子嗣!无后!
“所以,才有了后面,师娘不知死活,一而再、再而三地去挑衅小姐和岳绮罗的事儿。”陈皮的语气平静得可怕,“当年小姐和岳绮罗在长沙城是什么声势?什么手段?稍微有点脑子、消息灵通点的,谁敢轻易触她们的霉头?可偏偏,师娘就敢。你觉得,是为什么?”
为什么?除非有人刻意封锁消息,营造错觉,将她置于无知而无畏的死地!
“是谁,能让师娘完全不知道小姐和岳绮罗的真正可怕?是谁,给了她‘不过是两个年轻姑娘’的错觉?又是谁,”陈皮的音量并未提高,却字字诛心,“在明知师娘挑衅必然招致灭顶之灾,甚至可能……乐见其成?”
需要一个“深情”的人设,但更需要一个“无后”且能“合理”消失的夫人。无法生育,又自己“作死”……多么“完美”的悲剧。
“不……不可能……”解雨辰踉跄着后退,后背重重撞在石桌上,痛感都麻木了。他嘴唇颤抖,世界观彻底崩塌。
黑瞎子紧紧扶着他,能感觉到他身体的剧烈颤抖。黑瞎子墨镜后的眉头紧锁,脸上是毫不掩饰的心疼与懊恼,但他没有说出任何为二月红开脱的话,只是用力按着解雨辰的肩膀,声音沉哑:“花儿爷……喘口气。那老东西……就不是个玩意儿!你别这样……别憋着。”
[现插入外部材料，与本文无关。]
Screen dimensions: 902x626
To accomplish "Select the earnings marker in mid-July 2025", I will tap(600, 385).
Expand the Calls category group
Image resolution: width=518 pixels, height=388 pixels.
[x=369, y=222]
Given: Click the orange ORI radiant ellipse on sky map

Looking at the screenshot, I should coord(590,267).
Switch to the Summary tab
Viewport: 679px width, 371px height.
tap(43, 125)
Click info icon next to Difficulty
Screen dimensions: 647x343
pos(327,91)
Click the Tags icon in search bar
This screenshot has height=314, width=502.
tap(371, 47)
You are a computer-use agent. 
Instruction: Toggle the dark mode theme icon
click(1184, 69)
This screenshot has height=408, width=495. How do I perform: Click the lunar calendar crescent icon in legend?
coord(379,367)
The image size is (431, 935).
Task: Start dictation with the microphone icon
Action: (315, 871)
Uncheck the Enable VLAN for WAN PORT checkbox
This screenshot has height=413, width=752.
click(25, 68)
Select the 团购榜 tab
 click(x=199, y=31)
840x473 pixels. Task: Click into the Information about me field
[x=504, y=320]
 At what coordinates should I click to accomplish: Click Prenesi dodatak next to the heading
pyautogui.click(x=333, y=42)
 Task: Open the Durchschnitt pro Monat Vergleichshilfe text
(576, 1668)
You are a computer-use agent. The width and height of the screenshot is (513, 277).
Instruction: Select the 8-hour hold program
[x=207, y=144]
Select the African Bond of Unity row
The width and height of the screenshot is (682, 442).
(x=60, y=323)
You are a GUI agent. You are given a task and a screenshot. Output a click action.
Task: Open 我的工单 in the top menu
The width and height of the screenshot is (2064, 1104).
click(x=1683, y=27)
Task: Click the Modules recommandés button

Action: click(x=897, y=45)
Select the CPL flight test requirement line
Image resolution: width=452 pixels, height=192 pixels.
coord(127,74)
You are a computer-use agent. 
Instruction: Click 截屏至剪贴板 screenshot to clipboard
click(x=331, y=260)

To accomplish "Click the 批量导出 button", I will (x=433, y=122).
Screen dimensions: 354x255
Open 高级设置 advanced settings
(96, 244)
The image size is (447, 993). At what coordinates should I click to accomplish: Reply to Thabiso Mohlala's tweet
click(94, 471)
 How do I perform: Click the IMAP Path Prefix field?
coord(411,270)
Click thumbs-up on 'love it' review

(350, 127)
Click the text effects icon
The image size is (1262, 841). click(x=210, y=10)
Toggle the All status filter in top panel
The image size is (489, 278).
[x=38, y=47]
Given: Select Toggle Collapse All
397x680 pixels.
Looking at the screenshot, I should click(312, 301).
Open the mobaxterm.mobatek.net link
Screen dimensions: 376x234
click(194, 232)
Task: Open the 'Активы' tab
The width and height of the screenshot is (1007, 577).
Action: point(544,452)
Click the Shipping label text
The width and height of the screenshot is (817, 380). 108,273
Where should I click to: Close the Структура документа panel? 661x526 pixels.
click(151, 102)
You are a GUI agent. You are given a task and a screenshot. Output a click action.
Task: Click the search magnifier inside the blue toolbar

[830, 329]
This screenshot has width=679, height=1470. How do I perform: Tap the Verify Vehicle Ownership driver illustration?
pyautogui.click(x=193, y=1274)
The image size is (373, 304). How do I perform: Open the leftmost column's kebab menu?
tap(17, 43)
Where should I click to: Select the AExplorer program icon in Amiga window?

黑瞎子的承认和直白的咒骂,反而让真相的冰冷更加无可辩驳。解雨辰缓缓滑坐在冰冷的石凳上,双手撑住额头,指节用力到发白。阳光透过树叶的缝隙,在他颤抖的肩头投下摇晃的光斑,却丝毫无法带来暖意。
他身边,仿佛一个能信的人都没有了。养父、世叔、师父……一层层剥开,内里竟全是算计与背叛,甚至包括最不堪的谋杀。
良久,他从掌心中抬起头,那双总是含笑的桃花眼,此刻深不见底,只剩下无边寒潭般的冰冷与死寂。他看向陈皮,声音嘶哑,却异常清晰,带着一种决绝的、斩断最后一丝温情的意味:
“我……明白了。”
“明白了?”陈皮复述了一遍这两个字,随即发出一声毫不掩饰的嗤笑,那笑声里充满了对这份“明白”的轻蔑与否定,“恐怕,你还远没有‘明白’。”
解雨辰的心随着这声嗤笑猛地一沉。他以为刚才那些关于利用、关于师娘之死的猜测已经是深渊的底部,难道……下面还有更不堪的?
陈皮没有给他喘息的机会,继续用那种笃定的、仿佛早已看穿一切的语气问道:“听说,二月红最后那几年,你常伴左右?”
“……是。”解雨辰回答得很艰难,每一个字都像是从砂纸上磨过。那段陪伴师傅走完生命最后旅程的记忆,曾经是他心中关于师徒情分最沉重也最柔软的证明,如今却仿佛成了一个即将被打开的、装满毒物的盒子。
“那,二月红最后那几年,不好过吧?”陈皮用的不是疑问句,而是斩钉截铁的陈述句。他根本不需要解雨辰回答,因为他无比笃定。
解雨辰猛地抬眼看向陈皮,脑中不受控制地回想起师傅晚年那痛苦不堪的场景。日渐衰败的身体,深夜里压抑不住的、仿佛从骨髓里透出来的痛苦呻吟,需要依赖越来越古怪的方子才能勉强维持片刻安宁……还有那挥之不去的、形容枯槁却偏执的眼神。他以前只以为是旧伤顽疾、沉疴难愈,是英雄末路的悲凉。